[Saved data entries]
§
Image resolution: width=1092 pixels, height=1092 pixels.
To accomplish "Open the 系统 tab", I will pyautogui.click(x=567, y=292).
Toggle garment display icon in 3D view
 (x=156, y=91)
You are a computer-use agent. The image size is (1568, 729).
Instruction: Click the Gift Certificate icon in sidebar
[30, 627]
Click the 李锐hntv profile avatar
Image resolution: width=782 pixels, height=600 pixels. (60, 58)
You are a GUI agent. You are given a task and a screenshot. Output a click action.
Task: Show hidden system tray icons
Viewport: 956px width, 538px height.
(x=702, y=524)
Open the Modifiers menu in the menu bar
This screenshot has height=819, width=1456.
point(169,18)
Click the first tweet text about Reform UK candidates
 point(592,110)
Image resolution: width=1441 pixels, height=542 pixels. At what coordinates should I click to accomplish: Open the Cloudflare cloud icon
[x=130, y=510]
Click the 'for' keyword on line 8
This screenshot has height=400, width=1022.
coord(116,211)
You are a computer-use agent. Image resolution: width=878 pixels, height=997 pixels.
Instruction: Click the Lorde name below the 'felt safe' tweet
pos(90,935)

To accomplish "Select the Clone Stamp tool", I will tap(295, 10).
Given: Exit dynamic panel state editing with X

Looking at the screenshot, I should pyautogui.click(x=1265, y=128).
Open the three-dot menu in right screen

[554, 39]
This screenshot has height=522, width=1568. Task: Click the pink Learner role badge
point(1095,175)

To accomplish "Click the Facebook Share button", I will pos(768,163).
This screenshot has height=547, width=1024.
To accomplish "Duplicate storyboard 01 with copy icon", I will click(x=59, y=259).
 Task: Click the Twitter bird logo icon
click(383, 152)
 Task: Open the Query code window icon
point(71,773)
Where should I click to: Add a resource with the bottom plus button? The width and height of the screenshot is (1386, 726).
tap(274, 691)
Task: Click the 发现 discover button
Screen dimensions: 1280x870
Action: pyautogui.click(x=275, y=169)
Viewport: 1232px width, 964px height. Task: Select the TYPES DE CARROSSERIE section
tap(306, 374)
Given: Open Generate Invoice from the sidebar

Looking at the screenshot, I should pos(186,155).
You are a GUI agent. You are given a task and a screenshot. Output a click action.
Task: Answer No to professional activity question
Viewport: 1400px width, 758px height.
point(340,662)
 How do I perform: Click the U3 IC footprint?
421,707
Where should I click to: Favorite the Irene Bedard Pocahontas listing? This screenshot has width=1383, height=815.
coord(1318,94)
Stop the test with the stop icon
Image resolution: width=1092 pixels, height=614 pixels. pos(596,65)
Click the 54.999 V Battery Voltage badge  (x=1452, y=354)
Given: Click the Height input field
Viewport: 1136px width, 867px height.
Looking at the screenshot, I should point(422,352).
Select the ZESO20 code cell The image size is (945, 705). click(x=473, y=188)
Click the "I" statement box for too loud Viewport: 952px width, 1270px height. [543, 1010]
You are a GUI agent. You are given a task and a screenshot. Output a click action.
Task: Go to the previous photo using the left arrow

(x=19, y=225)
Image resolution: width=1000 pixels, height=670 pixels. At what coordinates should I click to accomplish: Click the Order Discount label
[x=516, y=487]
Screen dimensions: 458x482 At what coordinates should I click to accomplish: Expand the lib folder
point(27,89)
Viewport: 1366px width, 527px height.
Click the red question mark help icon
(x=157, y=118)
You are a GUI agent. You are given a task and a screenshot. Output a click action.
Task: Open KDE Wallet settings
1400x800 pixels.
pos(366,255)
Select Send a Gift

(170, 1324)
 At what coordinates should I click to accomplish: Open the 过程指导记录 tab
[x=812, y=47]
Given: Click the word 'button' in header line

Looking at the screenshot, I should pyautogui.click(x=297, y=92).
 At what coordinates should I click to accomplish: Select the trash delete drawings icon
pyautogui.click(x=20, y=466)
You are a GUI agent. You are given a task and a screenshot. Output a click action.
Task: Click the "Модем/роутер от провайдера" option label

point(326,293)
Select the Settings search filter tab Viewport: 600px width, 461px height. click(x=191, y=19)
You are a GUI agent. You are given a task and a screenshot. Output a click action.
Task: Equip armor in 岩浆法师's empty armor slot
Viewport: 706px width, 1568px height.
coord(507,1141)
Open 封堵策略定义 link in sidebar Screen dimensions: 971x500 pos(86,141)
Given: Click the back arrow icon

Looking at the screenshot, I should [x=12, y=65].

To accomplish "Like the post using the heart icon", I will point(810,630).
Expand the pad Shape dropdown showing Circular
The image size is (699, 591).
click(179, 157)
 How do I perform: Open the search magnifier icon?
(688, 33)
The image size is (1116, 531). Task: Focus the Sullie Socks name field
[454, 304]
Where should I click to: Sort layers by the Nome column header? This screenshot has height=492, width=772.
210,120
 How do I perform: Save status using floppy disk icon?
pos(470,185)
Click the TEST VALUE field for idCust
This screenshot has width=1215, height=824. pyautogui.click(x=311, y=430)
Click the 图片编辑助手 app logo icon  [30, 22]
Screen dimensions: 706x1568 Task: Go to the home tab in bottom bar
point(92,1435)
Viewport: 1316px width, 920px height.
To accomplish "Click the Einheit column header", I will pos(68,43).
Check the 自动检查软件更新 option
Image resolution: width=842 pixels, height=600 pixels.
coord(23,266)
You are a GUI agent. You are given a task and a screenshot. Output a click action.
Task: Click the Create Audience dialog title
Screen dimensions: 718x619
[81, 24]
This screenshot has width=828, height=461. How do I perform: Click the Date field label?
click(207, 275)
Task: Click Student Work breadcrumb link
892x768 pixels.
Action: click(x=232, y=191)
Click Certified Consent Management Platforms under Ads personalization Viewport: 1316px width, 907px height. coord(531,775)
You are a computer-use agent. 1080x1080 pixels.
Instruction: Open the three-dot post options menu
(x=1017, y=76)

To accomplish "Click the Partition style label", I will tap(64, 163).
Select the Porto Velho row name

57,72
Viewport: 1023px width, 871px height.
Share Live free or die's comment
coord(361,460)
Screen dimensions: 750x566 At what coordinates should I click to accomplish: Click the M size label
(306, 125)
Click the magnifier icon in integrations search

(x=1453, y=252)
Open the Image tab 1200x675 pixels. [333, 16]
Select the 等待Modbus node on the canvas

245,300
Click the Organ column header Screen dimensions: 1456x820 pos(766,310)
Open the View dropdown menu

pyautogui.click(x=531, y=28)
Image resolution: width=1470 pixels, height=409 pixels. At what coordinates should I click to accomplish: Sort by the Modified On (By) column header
§
**Task brief**
Which lines of the entries above contain the string "link"? Copy each one.

**Task response**
Open 封堵策略定义 link in sidebar Screen dimensions: 971x500 pos(86,141)
Task: Click Student Work breadcrumb link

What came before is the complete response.